Blockchain was originally created to be a decentralized book of Bitcoin transactions that take place within the Bitcoin network. A decentralized or distributed database / book essentially means that the storage devices where the books are located are not connected to a common processor. The blockchain contains an ever-growing list of block transactions. Each block has a timestamp and then connects to the previous block to become part of the blockchain.
Before computers, people kept their important documents by making many copies and storing them in impenetrable steel safes, buried treasure chests, or bank vaults. As an added security measure, you would translate each of these documents into a secret language that only you can understand. That way, even if someone managed to break into your bank vault and steal your belongings, they would not be able to understand your cryptic messages, and you would still have a lot of backups stored in other locations.
Blockchain puts this concept on steroids. Imagine being able to make copies of all your files, encrypt them with special software, and save them to each other’s digital bank vaults (computers) across the Internet. That way, even if a hacker breaks into, steals, or destroys your computer, it won’t be able to interpret your information, and your network of friends still has 999,999 backups of your files. It’s a blockchain in a nutshell.
Special files, encrypted with encryption software so that only certain people can read them, stored on normal computers, connected over a network or the Internet. Files are called general ledgers – they record your data in a specific way. Computers are called nodes or blocks – personal computers that share their processing power, storage space and bandwidth with each other. And a network is called a chain – a series of connected blocks that allow computers to work together to share books with each other (hence the name, blockchain).
The social impact of blockchain technology has already begun to be understood and this could only be the tip of the iceberg. Cryptocurrencies have already raised doubts about financial services through digital wallets, the introduction of ATMs and the provision of credit and payment systems. Considering the fact that there are more than 2 billion people in the world today without a bank account, such a shift is certainly a changing life and can only be positive.

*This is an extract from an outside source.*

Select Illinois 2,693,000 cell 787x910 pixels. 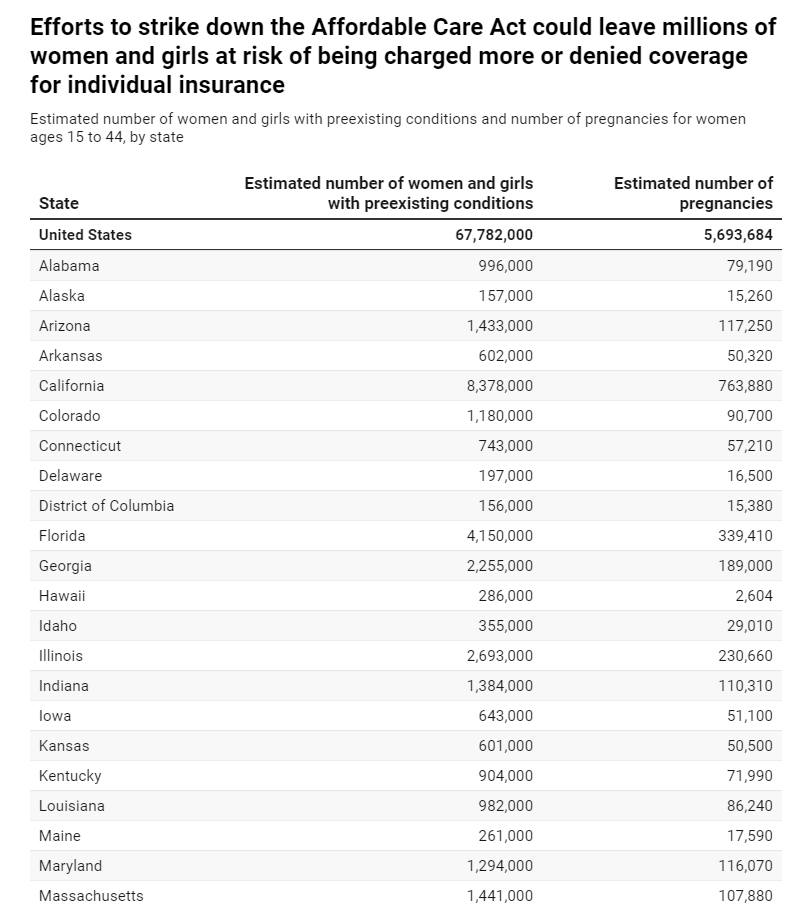[x=500, y=656]
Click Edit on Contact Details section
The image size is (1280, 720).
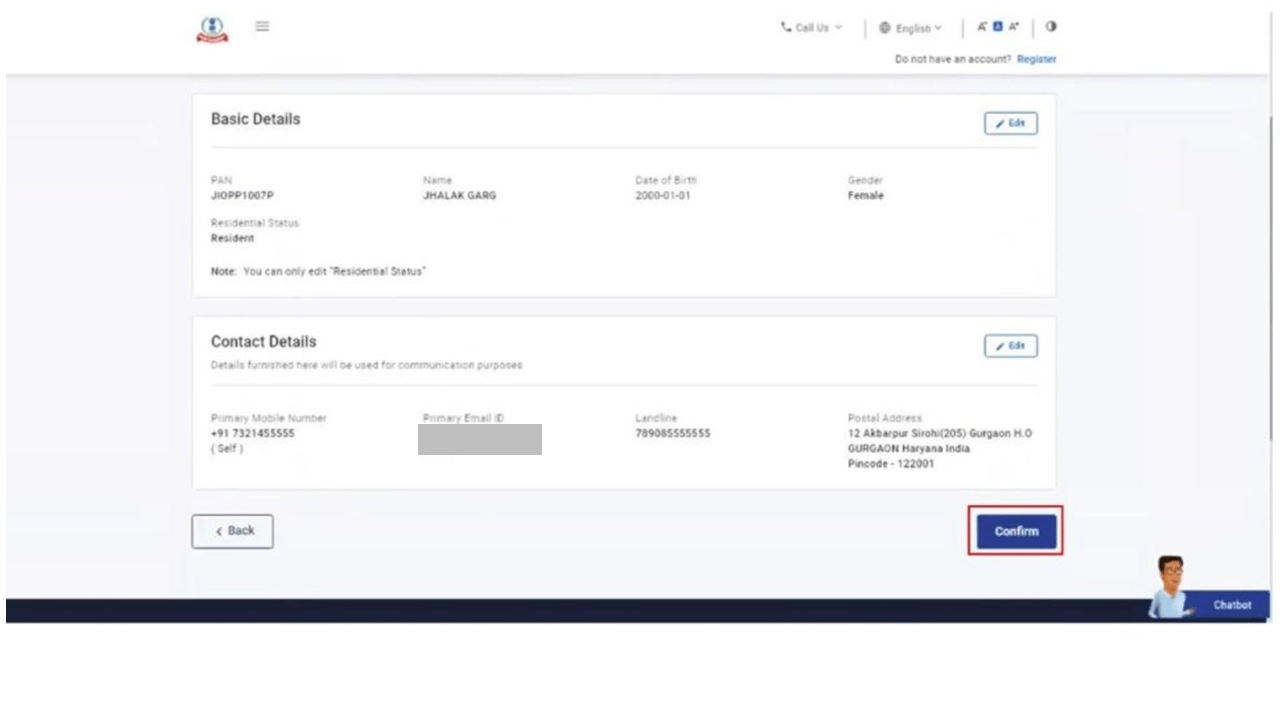[x=1010, y=345]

The transition to cryptocurrencies may be easier for developing countries than the fiat money and credit card process. In a way, it is similar to the transformation that developing countries have had with mobile phones. It was easier to procure large quantities of mobile phones than to provide new infrastructure for landlines. Many are likely to accept the decentralization of distancing themselves from government and control over people’s lives, and the social implications can be quite significant.
One has only to take into account the series of identity thefts that have appeared in the news in recent years. Leaving control of identification to people would certainly eliminate such events and allow people to reveal information with confidence. In addition to giving access to vulnerable banking services, greater transparency could also raise the profile and efficiency of charities operating in developing countries that fall under corrupt or manipulative governments. An increased level of confidence in where the money goes and who benefits will certainly lead to increased contributions and support to those in need in parts of the world who desperately need help. Ironically, not in line with public opinion, a blockchain can build a financial system based on trust.
If we go a step further, blockchain technology is in a good position to remove the possibility of voice rigging and all the other negative sides associated with the current process. Believe it or not, Blockchain can actually solve some of these problems. Of course, with new technology, there are new obstacles and problems to come, but the cycle continues and these new problems will be solved with more sophisticated solutions.
A decentralized book would provide all the necessary data for accurate recording of votes on an anonymous basis, and confirm the accuracy and whether there was manipulation of the voting process. Intimidation would not exist if voters could cast their ballots in the privacy of their own home.
It remains to be seen whether blockchain technology is really becoming a part of everyday life. While inflated expectations have raised the possibility of abolishing central banks and their responsibilities as we know them today, the end of the centralized financial system is perhaps a step too far for now. Time will tell how the blockchain will evolve, but one thing seems certain today. The status quo is no longer an option and needs to change.